**Aim of the exercise:**
Without pictures, repeat exactly the lines from the one containing "Instruction: Click the 会員規約に同意します label text" through the end of the entries.

━━━ Records shown

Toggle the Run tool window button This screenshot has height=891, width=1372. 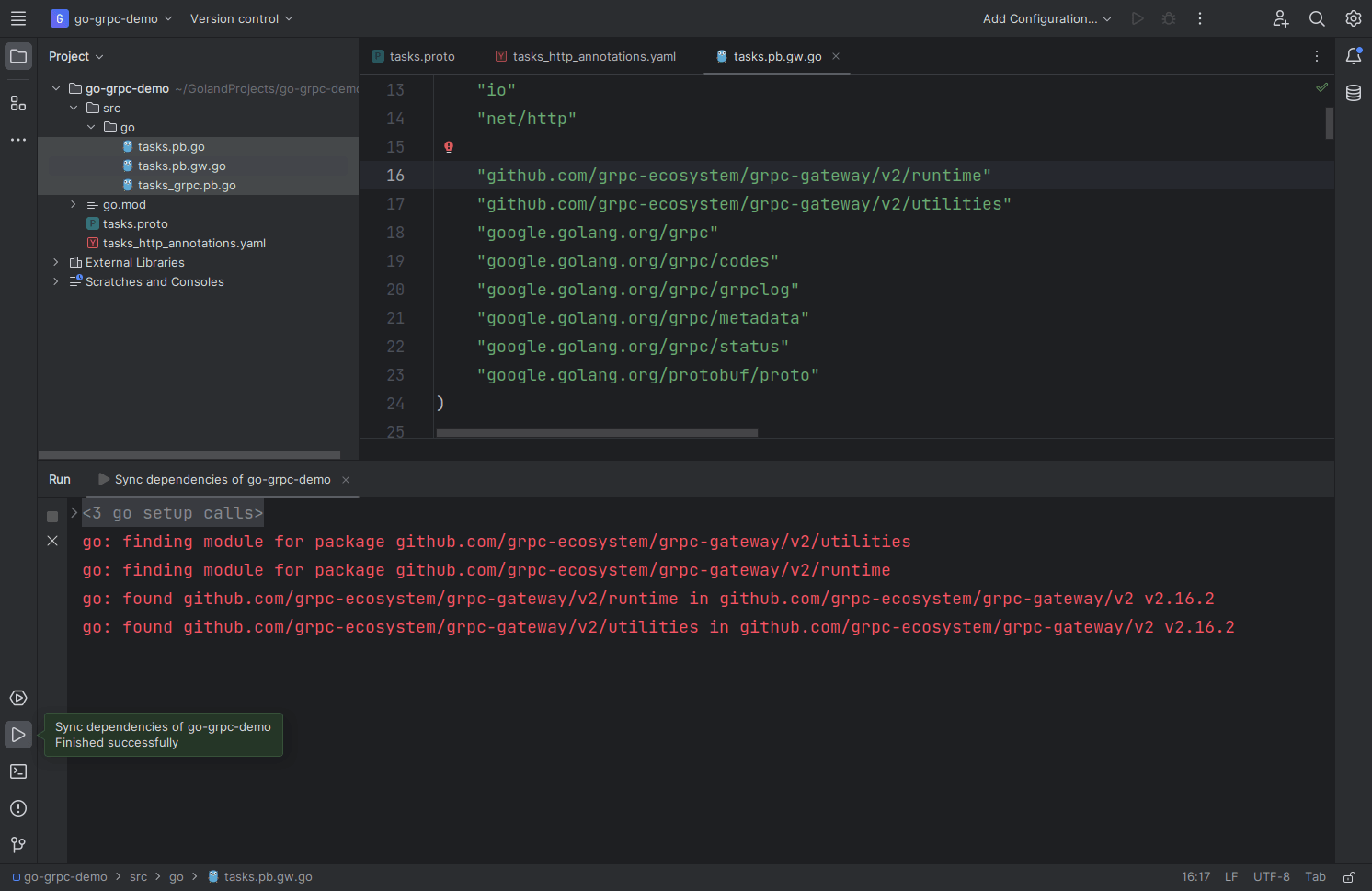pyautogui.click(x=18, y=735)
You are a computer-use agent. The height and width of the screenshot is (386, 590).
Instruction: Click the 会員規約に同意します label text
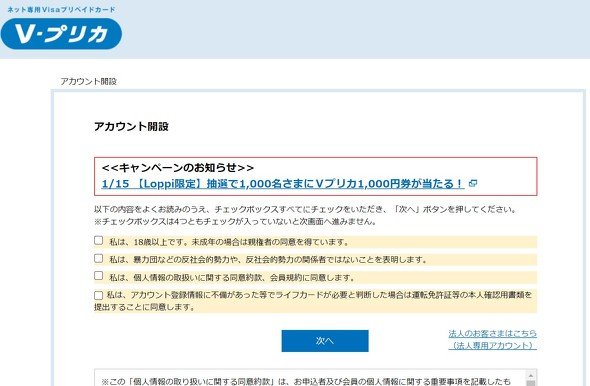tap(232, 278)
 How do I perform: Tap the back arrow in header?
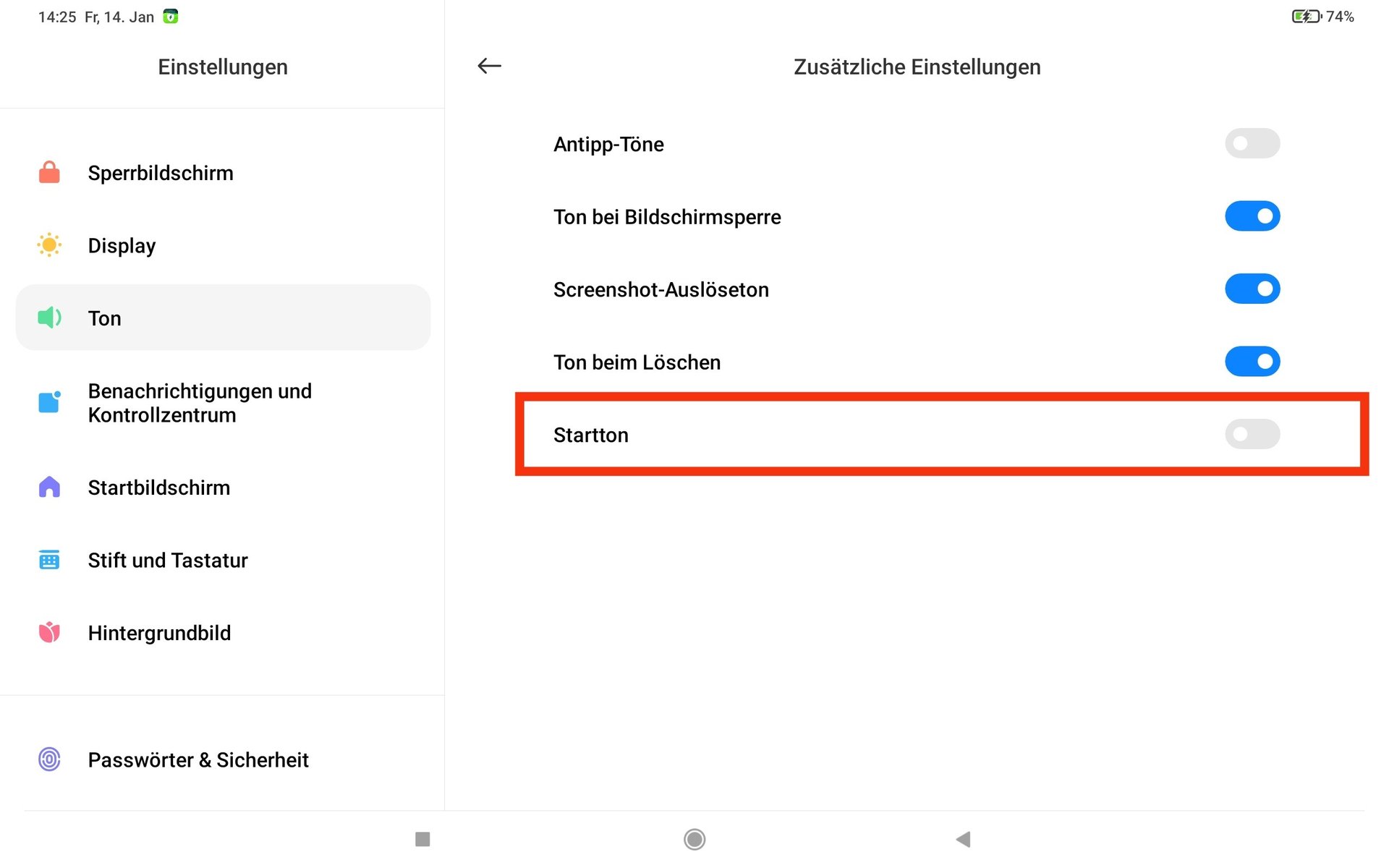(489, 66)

━━━━━━

**Answer for this exercise:**
Instruction: Click the 会員規約に同意します label text
tap(232, 278)
 How do I perform: Tap the back arrow in header?
(489, 66)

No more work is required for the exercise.